Investment Scam: Carol & Ralph’s Story

A retiree loses $4 million on a fake investment scheme recommended by a new friend he met on social media.

This story is part of Operation Shamrock’s Survivor Stories series.

When Dad started talking, the alarm bells started ringing.
— Carol, daughter of investment scam victim

Friday, March 7, 2025 is a date Carol won’t ever forget. That’s the day she caught on to what was happening with her father, Ralph. 

Almost exactly a month earlier, she’d read The Economist’s exposé on international scammers. As she listened to Ralph ask family members to borrow hundreds of thousands of dollars that Friday, Carol’s heart dropped. Her mind raced back to that article.

“When Dad started talking, the alarm bells started ringing,” Carol told the Operation Shamrock team. 

A New Online Friendship

Six months earlier, Carol’s father had taken an overseas trip and posted a picture from the holiday on social media. Among the likes and comments on the photo was one from Alice Xiao, who said, “I love this photo.” 

That seemingly innocuous comment from a stranger led to an online relationship. In the months that followed, Alice generated over 800 pages of text messages with Ralph. She was prolific. 

After a few months of this text-based relationship, the hook was set. In November, Alice mentioned she knew of a great investment platform her uncle, a famous trader in New York City, used. Through her uncle, she had the inside track on how to trade commodities successfully. 

Alice offered to let Ralph do a simulated trial investment on her platform. That was quickly followed by an investment of Ralph’s real money. He made a little bit of money on that initial investment and was able to withdraw money from the platform. It seemed like a good deal. 

Millions Are Lost

In late January, as Ralph made more money on this trading platform, he naturally invested more. He liquidated his entire Traditional IRA account in a single transaction, moving $1.6 million from his account and investing it in Alice’s platform via cryptocurrency. 

The website showed that his $1.6 million investment quickly grew to $3 million. But at some point, the scammers told Ralph that his account was locked due to illegal activity. It would take more money to clear things up, access his funds, and keep investing. Ralph said he’d already put in every liquid dollar he could. There was no more money.

The Scammers Go Even Deeper

A lack of liquid capital wasn’t about to stop Alice and her team of scammers. She suggested Ralph take out a Home Equity Line of Credit (HELOC). He did, putting another $220,000 into the fraudulent trading platform. 

According to Alice, Ralph needed to put in more money to withdraw his funds. She suggested a second mortgage broker. Ralph signed off on a commercial loan with a 12% interest rate and an end-of-year balloon payment. He was approved for $800,000 within five days. All that money went immediately into the trading platform. 

“It was just relentless.
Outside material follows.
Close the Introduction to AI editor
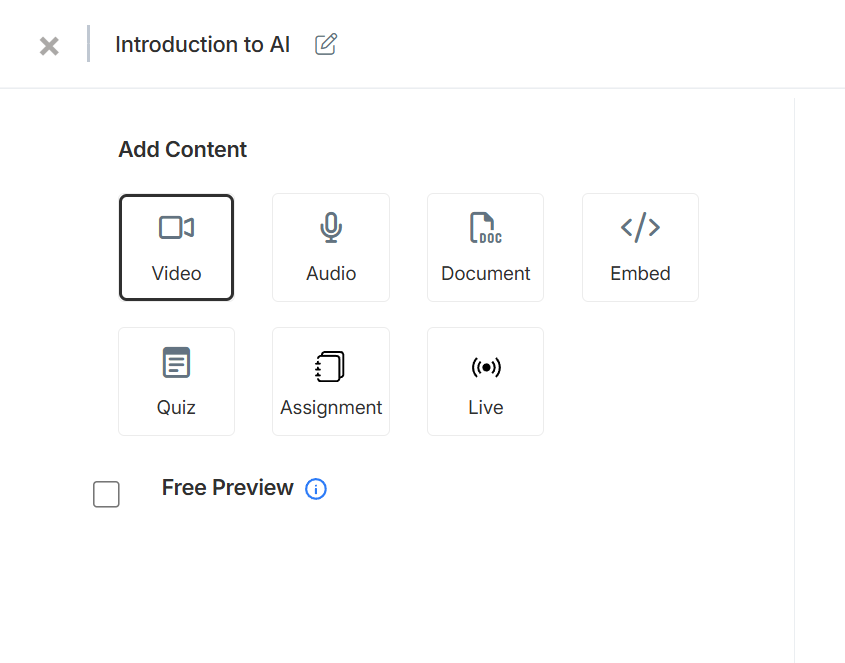 coord(49,45)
They just come up with multiple ways to overcome barriers. They don’t give breathing space to stop and reflect,” noted Carol.

By the time Carol and her family caught on, her Dad had put more than $4 million into the investment scam. He went from a secure retirement and paid-off home to empty IRAs and multiple mortgages.

It was just relentless... They don’t give breathing space to stop and reflect.
— Carol, daughter of investment scam victim

The System Failed

In a span of less than six months, Ralph transferred a lifetime of accumulated wealth into an investment scam. He was approved for multiple loans, he sold stocks, and he emptied retirement accounts. As the money moved into his bank account, it immediately flowed out in the form of wire transfers to buy crypto. 

Banks and financial institutions have a fine line to straddle in situations like this. The money they hold doesn’t belong to them. In this case, it belonged to Ralph. And Ralph had the right to spend his money as he saw fit. But there were red flags: Most retirees don’t transfer millions of dollars from retirement accounts to checking accounts to crypto accounts in a matter of a few months. Surely these financial institutions are capable of monitoring to throw up some safety checks. 


Ralph and Carol’s story is particularly haunting, but it’s far from uncommon. Operation Shamrock’s mission is to educate the public, mobilize collective action, and disrupt the operations networks of transnational organized criminals to prevent further harm.